▶ TASK TO CARRY OUT:
Find each line below containing the word "computer" and copy it.

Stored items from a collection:
[Start of Attachment]
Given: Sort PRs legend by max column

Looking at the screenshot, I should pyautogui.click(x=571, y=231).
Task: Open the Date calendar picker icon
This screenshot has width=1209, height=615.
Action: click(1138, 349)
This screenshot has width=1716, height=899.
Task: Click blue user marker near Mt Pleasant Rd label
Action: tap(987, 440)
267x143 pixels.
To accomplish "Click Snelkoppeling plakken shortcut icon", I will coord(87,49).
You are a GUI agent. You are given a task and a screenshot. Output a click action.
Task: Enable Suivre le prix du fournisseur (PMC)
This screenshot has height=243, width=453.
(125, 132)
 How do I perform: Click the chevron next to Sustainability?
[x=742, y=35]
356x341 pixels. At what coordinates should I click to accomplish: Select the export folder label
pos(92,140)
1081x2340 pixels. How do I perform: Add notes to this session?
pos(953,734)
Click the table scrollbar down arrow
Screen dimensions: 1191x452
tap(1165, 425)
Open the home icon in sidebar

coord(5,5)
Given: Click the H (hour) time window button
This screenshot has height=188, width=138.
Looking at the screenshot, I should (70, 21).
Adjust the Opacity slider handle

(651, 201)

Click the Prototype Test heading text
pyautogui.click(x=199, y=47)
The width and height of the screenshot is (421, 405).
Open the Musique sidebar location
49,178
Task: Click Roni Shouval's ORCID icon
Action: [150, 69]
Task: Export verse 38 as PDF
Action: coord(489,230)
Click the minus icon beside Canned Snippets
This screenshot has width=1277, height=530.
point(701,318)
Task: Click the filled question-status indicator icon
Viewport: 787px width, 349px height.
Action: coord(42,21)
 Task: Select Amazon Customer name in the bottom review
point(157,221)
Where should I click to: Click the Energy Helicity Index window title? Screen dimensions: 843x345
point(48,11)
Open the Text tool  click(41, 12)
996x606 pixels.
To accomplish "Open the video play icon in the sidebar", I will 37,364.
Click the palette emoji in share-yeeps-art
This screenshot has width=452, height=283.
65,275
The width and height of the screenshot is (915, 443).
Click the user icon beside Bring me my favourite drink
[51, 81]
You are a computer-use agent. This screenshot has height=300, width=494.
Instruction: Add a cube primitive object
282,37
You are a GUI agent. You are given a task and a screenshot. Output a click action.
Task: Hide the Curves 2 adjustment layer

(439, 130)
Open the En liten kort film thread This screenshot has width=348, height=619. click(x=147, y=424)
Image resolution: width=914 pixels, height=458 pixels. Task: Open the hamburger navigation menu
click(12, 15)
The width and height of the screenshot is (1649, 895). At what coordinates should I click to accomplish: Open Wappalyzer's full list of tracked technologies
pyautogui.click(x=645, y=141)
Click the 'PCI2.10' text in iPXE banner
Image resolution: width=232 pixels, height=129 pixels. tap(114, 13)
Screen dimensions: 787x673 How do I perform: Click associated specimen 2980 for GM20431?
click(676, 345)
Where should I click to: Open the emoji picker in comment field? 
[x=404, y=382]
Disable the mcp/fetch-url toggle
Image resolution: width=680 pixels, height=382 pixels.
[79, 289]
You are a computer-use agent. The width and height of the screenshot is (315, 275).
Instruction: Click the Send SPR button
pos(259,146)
[End of Attachment]
▶ SOLUTION BELOW:
You are a computer-use agent. This screenshot has height=300, width=494.
You are a computer-use agent. The width and height of the screenshot is (315, 275).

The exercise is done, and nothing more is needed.